━━ RAW RECORDS ━━

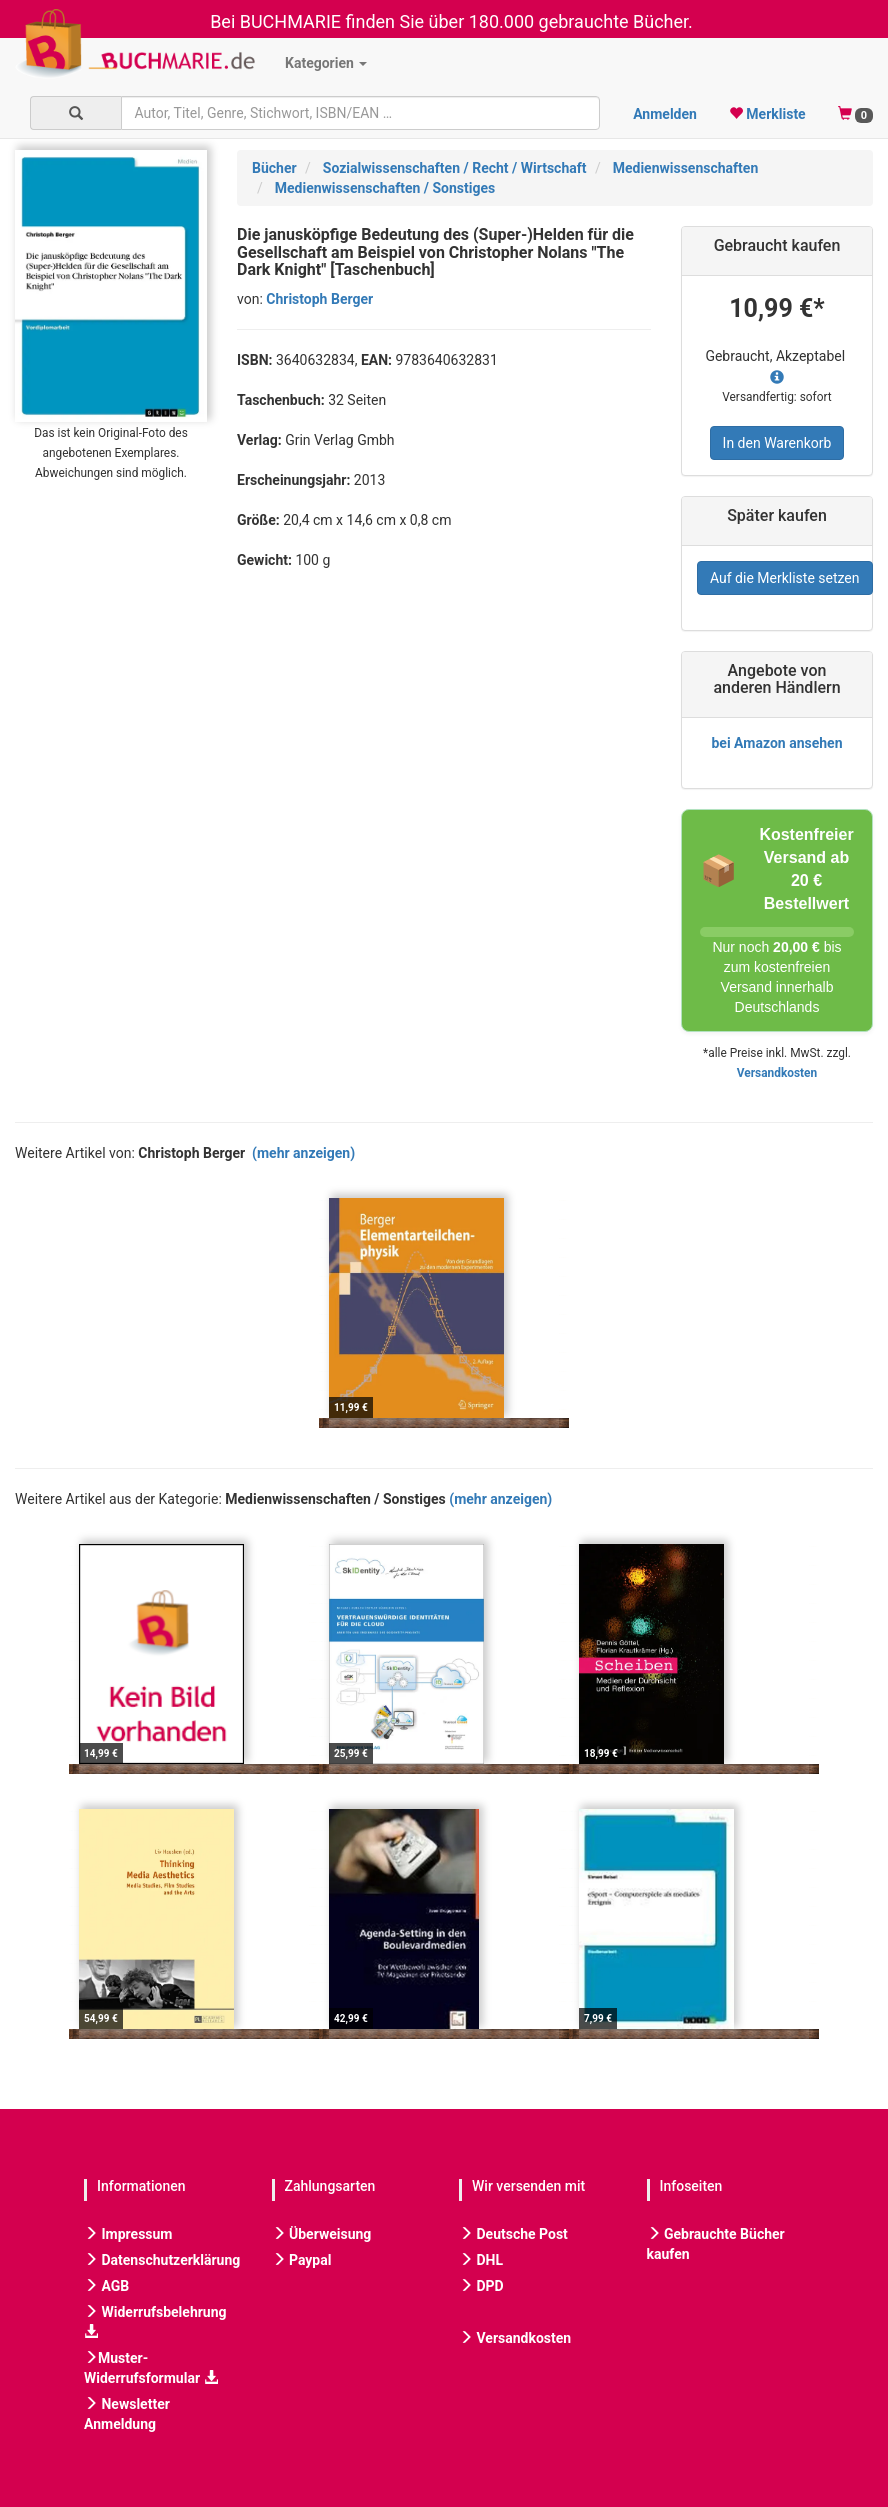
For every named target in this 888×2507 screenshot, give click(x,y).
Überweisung (322, 2234)
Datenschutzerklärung (162, 2260)
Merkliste (767, 114)
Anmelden (665, 114)
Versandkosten (777, 1073)
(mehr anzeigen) (303, 1153)
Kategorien (326, 63)
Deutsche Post (513, 2234)
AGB (106, 2286)
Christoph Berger (319, 299)
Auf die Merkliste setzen (785, 578)
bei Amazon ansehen (776, 743)
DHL (481, 2260)
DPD (481, 2286)
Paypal (302, 2260)
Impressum (128, 2234)
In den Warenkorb (777, 443)
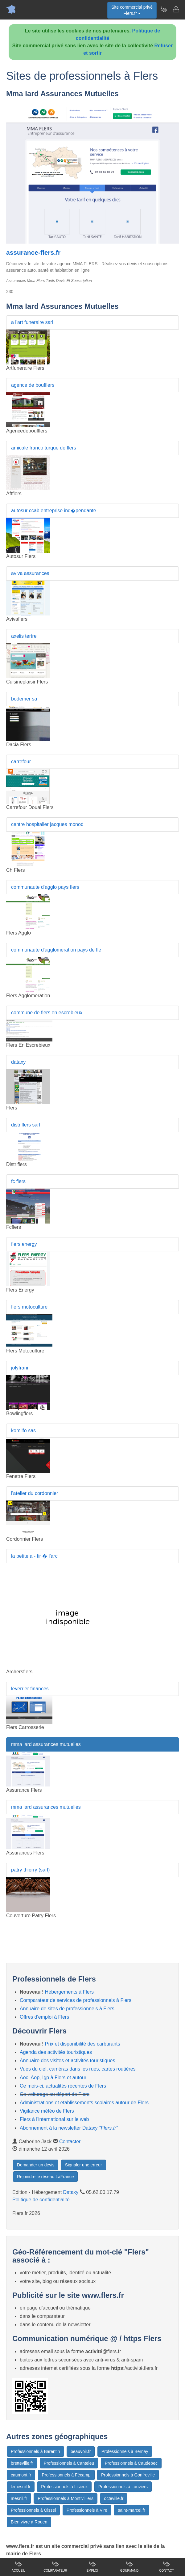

━━━

### PROBLEM
Copy out every line of the material above word for word, leaving out the pictures.

### COMPLETE ANSWER
For every named target in this 888×2507 screenshot, give click(x,y).
Überweisung (322, 2234)
Datenschutzerklärung (162, 2260)
Merkliste (767, 114)
Anmelden (665, 114)
Versandkosten (777, 1073)
(mehr anzeigen) (303, 1153)
Kategorien (326, 63)
Deutsche Post (513, 2234)
AGB (106, 2286)
Christoph Berger (319, 299)
Auf die Merkliste setzen (785, 578)
bei Amazon ansehen (776, 743)
DHL (481, 2260)
DPD (481, 2286)
Paypal (302, 2260)
Impressum (128, 2234)
In den Warenkorb (777, 443)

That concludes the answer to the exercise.